You can think of them as exploration mode and grounded mode. The same UI, the same streaming protocol, but very different control loops underneath.

The tool planner is the interesting part

Anyone can wire a function-calling loop. The reason most of them feel unreliable is that LLMs love to call the same tool twice, kick off three sequential calls in parallel, and burn their budget on redundant work.

The planner sits between the LLM's requested tool calls and the actual executors, and it makes three decisions:

Fingerprint and deduplicate. Each tool call is hashed by name plus its key arguments. If the same fingerprint already ran in this turn and no new evidence has come in since, the call is dropped before it executes.
Parallel vs sequential. Tools marked parallel_safe with requires_fresh_input=False can fan out concurrently. Anything that depends on the result of a previous call is serialised.
Budgets. The orchestrator caps reasoning steps, total tool calls, and parallel calls per step. When a budget trips, the planner forces a final answer rather than letting the model spin.

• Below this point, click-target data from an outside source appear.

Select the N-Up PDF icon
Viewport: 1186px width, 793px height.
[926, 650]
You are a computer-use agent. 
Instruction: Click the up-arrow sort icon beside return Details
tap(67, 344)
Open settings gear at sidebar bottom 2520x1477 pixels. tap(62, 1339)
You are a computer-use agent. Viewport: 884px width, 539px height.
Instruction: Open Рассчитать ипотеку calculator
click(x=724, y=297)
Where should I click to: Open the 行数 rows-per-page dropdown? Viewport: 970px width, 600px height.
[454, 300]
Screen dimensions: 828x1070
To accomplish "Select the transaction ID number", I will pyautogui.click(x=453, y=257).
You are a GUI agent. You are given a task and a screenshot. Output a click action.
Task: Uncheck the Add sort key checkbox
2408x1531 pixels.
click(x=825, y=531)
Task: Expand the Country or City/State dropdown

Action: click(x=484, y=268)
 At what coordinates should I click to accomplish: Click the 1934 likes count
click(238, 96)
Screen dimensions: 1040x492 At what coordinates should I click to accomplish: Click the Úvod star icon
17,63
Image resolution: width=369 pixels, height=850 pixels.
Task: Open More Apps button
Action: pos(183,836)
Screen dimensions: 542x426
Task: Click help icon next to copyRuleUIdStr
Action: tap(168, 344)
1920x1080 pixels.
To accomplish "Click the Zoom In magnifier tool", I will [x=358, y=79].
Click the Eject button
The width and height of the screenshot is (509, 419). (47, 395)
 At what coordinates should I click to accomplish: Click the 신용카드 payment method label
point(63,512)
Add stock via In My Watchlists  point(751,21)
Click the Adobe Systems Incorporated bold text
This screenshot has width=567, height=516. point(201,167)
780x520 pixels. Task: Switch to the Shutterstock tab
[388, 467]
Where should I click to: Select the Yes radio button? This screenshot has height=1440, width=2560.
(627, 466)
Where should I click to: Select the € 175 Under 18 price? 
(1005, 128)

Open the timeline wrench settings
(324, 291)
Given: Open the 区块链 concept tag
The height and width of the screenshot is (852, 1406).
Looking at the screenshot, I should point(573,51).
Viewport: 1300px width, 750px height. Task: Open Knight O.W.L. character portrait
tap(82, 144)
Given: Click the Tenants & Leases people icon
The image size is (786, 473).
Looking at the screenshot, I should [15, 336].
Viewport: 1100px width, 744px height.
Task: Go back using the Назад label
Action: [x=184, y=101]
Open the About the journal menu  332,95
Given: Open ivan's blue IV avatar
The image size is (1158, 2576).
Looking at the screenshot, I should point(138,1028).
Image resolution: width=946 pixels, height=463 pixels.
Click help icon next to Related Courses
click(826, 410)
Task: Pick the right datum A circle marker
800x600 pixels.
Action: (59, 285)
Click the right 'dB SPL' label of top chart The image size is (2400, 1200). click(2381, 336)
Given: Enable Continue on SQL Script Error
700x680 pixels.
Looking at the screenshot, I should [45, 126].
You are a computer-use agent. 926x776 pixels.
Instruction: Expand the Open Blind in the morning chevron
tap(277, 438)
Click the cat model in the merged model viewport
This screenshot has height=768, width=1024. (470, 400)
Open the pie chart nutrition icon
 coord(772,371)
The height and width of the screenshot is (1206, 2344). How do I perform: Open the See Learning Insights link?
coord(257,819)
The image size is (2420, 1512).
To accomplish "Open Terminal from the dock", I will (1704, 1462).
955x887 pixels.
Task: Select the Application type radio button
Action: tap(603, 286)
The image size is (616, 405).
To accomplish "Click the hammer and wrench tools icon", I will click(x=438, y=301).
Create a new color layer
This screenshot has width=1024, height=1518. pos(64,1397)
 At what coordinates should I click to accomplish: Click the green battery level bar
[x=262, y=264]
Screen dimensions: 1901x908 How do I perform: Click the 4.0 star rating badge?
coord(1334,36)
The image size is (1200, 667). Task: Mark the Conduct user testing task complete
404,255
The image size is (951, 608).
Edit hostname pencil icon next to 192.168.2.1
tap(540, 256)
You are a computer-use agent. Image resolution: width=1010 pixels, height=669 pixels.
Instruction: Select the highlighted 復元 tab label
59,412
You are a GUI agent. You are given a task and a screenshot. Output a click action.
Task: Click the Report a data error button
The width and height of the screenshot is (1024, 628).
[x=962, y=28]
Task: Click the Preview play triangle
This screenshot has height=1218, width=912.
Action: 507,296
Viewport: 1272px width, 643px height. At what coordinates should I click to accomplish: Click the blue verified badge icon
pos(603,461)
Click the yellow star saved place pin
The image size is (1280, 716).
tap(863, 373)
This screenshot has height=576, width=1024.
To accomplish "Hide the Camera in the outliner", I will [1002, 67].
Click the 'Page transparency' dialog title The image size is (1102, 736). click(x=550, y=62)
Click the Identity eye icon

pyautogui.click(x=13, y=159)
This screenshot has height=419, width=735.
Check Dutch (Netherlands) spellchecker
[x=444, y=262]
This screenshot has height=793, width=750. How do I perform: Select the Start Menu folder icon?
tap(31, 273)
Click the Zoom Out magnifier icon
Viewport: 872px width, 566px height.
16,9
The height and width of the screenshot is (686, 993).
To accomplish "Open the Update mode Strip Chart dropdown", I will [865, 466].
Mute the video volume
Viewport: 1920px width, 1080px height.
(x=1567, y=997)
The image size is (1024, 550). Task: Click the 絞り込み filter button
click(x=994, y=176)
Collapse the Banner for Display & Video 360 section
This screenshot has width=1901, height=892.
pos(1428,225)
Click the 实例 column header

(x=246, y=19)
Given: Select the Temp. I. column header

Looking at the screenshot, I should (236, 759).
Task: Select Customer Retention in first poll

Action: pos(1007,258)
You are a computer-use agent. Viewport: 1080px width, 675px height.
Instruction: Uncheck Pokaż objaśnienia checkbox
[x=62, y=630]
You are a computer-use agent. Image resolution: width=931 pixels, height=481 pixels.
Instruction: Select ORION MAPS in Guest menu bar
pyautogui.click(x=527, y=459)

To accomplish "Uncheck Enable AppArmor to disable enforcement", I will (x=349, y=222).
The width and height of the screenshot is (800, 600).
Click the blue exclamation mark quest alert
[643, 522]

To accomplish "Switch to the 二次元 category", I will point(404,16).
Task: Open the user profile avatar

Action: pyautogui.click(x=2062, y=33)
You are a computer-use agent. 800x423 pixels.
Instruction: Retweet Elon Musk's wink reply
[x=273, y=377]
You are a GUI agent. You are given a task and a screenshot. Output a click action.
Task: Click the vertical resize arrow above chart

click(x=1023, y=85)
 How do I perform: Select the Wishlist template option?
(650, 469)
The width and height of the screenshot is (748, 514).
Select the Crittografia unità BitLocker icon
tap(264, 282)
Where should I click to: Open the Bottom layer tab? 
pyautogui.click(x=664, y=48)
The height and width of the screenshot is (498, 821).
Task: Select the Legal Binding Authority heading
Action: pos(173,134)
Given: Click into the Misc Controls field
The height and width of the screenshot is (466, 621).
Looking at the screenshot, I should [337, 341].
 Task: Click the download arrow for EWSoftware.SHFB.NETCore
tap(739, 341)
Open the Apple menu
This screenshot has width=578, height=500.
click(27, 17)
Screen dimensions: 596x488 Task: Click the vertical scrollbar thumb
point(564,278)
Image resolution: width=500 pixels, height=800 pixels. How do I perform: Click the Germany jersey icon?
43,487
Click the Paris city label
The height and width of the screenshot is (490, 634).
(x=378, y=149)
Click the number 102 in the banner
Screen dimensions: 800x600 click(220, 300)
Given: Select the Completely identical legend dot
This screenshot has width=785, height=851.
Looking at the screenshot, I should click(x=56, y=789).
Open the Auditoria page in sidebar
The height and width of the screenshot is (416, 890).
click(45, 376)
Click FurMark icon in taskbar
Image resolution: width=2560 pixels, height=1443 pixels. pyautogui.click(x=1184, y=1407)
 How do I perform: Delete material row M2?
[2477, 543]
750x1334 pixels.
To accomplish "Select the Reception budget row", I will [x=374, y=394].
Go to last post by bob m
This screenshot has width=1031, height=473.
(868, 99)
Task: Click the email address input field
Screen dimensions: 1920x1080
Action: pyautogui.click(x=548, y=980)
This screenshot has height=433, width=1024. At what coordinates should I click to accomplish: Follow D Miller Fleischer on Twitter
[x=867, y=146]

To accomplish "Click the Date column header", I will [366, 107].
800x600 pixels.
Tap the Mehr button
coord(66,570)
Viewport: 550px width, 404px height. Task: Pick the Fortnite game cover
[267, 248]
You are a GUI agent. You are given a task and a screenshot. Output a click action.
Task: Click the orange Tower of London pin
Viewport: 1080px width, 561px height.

The budgets are real and they're tight: three reasoning steps, six total tool calls, three parallel calls per step in general chat; even tighter limits in project chat. If you exhaust them, _force_final_answer() strips the tool definitions, injects a "stop calling tools, answer with what you have" system message, and re-prompts. A second forced pass is harsher still. A third is a graceful fallback.

That tight ceiling is intentional. It's the difference between an agent that explores and one that wanders.

What's in the toolbox

Six tools are wired in today:

search — web search through Brave with an LLM-side summarisation pass so you don't get back a page of raw snippets.
query_db — natural language to SQL, executed against a Postgres database with a read-only role. Used for the demo dataset (Customers, Orders, Products, Reviews) but the schema is swappable.
browser_task — a real headless browser for pages that need interaction or that block static scrapers.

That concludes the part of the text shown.